风险识别方式:传统方式为主。在表中的案例中,所有医保欺诈行为都是通过传统方式被识别,例如知情人举报、执法机关案件侦破、司法机关采证、医保稽核人员识别等。风险识别特征符合当前医保管理的一般方式,即通过工作人员的业务技能、工作经验以及工作流程控制识别出风险,对人工智能、大数据平台的利用率不高。

对策建议

锚定参保人信息避免身份冒用。第一,应普及人工智能方式以升级社保卡安全等级,提升身份识别系统,增加医保卡购药和挂号的人脸识别、指纹识别功能,加强第一道关口识别,避免人工识别误差;第二,部分地区仍使用特慢病纸质凭证、医事服务手工发票等,应尽快升级为电子信息卡或电子凭证,并指定特定的亲友代开药品。
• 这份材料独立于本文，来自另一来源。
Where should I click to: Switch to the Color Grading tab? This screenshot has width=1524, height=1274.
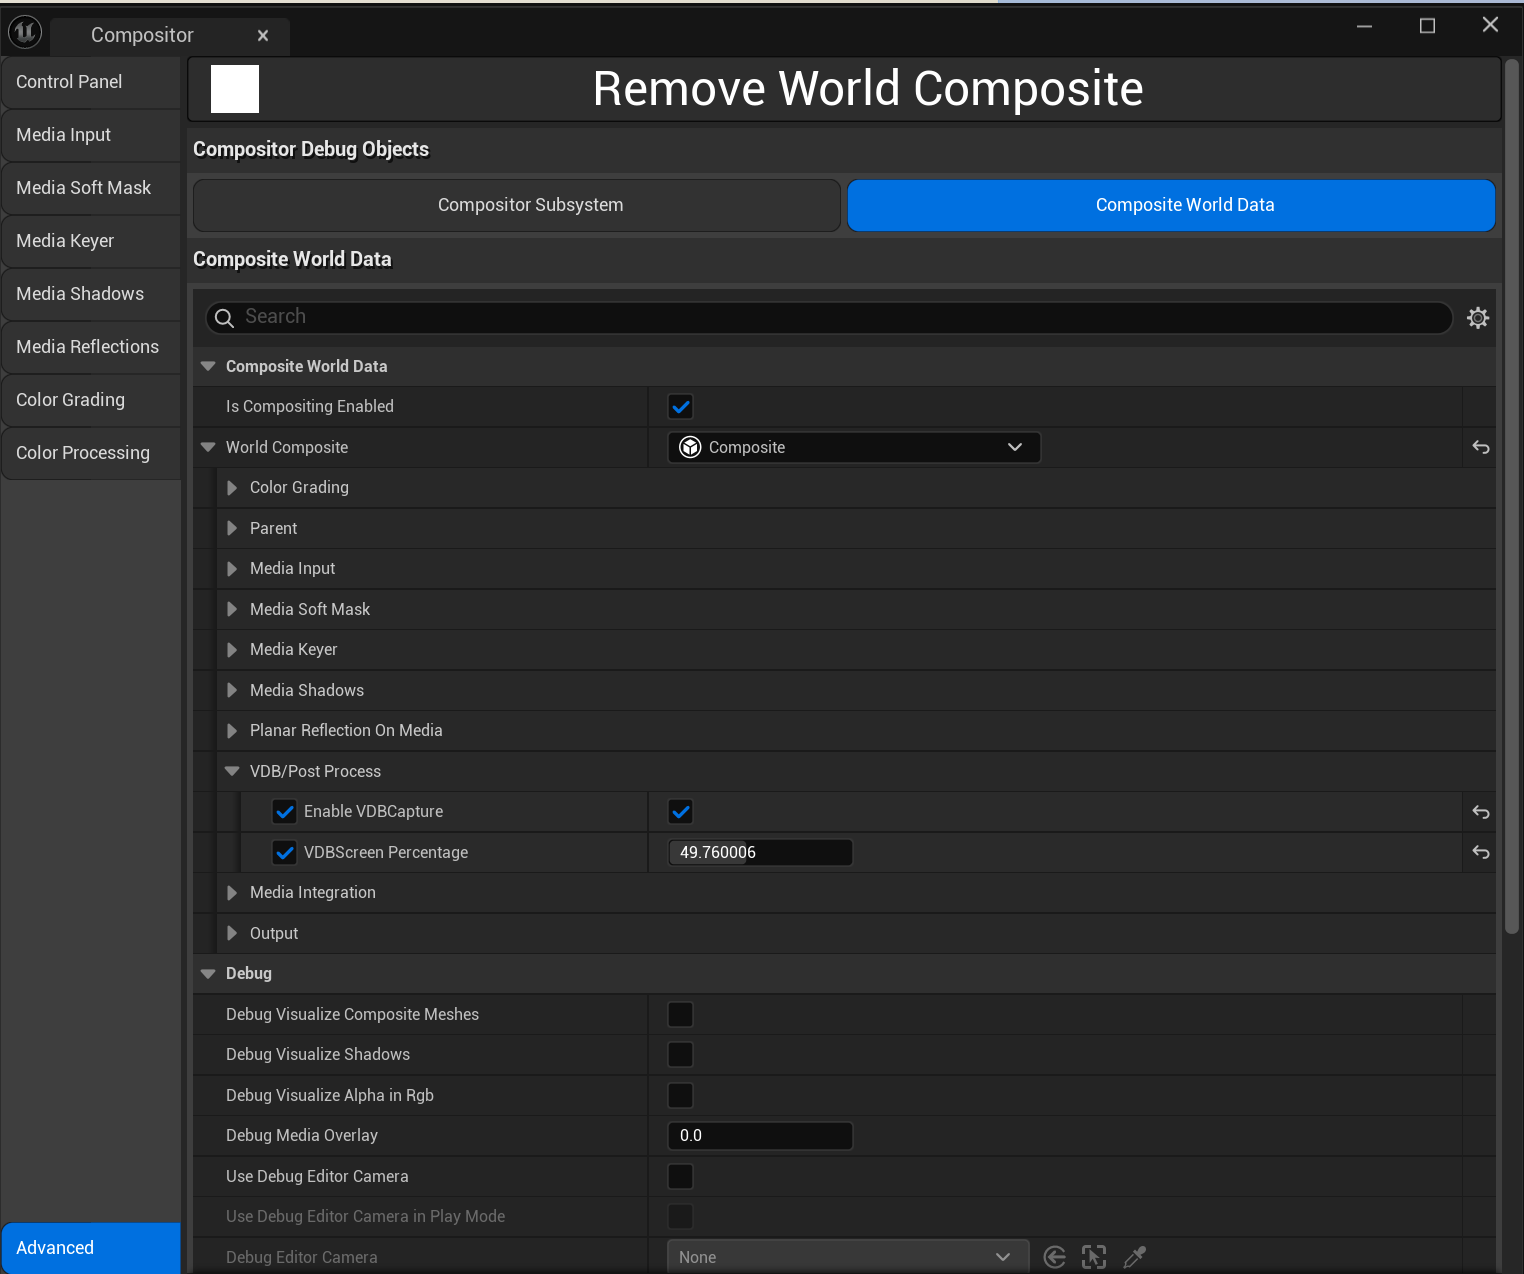click(x=71, y=400)
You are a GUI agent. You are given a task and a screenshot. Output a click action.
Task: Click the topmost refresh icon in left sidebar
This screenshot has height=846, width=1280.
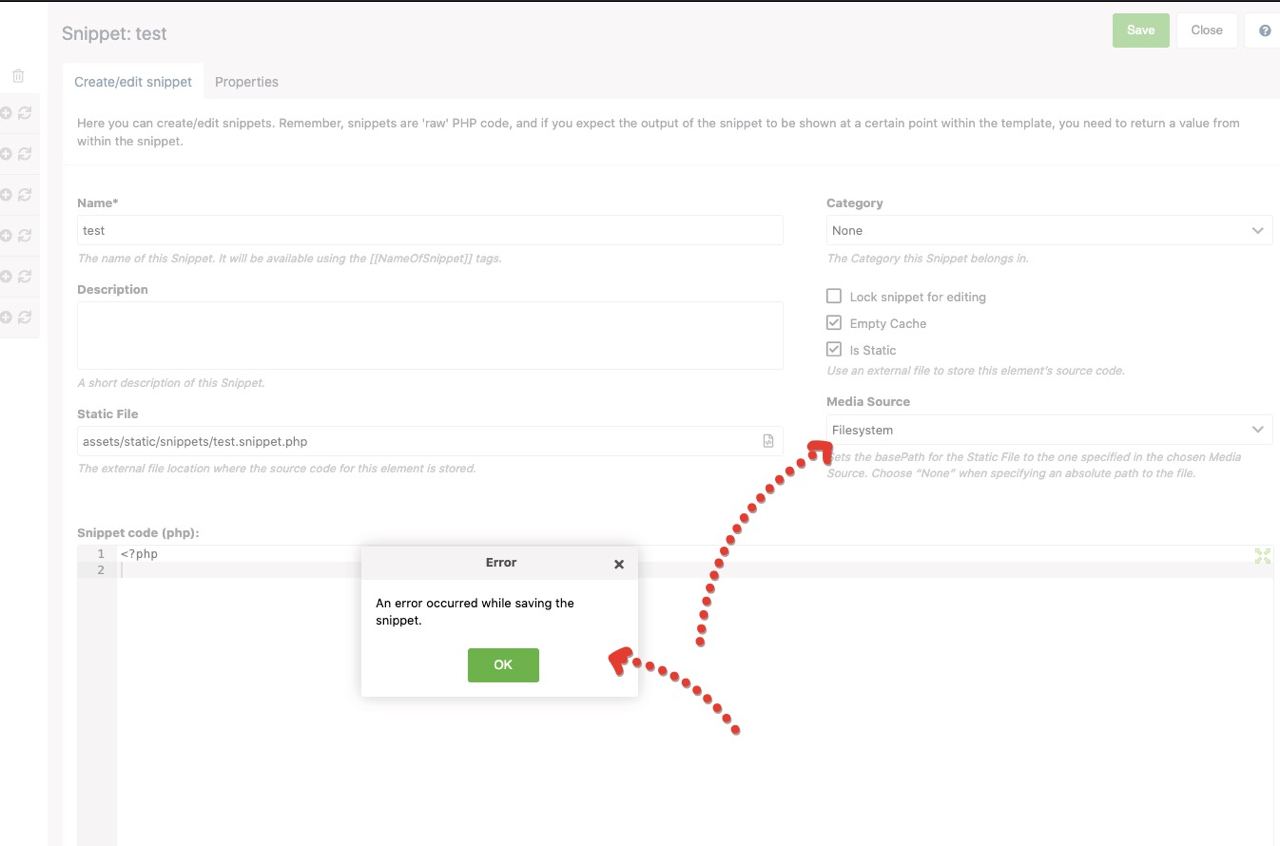[x=22, y=112]
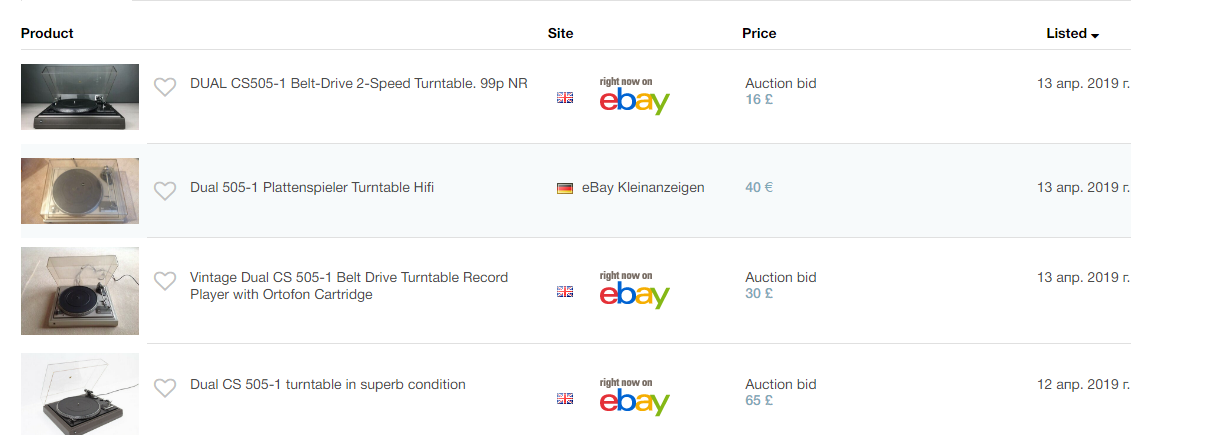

实现信息合法共享并提升对称性。提升医保欺诈风险识别的准确率,关键是增强相关主体之间信息对称性。首先,应完善大数据监察系统,分病种限制药品及医事服务种类、数量、频次,进行事前控制和后台监察;建立跨医疗机构的信息共享平台,参保人发生异常多频次支付便及时预警。其次,应促进医疗保险和工伤保险、意外伤害补偿的信息对接,工伤保险对医疗费用报销后,应将信息及时反馈给医保部门及相关医疗机构;鼓励意外伤害责任方在承担赔偿责任的同时,及时告知医疗机构相关信息,医疗机构进行系统标识和票据标识,避免医保基金错误支付。再次,建立跨统筹区的信息共享平台,实现异地就医即时结算、信息互通。

重视参保人的“信息源”建设。激励参保人和知情人及时公开信息,可实现欺诈风险的源头治理。首先,应将医保稽查专项整治活动常态化,提升欺诈行为成本,形成持续压力,敦促欺诈主体自首,并促进广大参保人遵规守纪。其次,健全奖励机制,畅通信息提供渠道,激励知情者主动提供风险信息,并保障信息提供者的安全。再次,打破欺诈主体与医事服务人员及其他人员的共谋利益链,依法加大对共谋者的惩处力度,鼓励相关工作人员依规履职。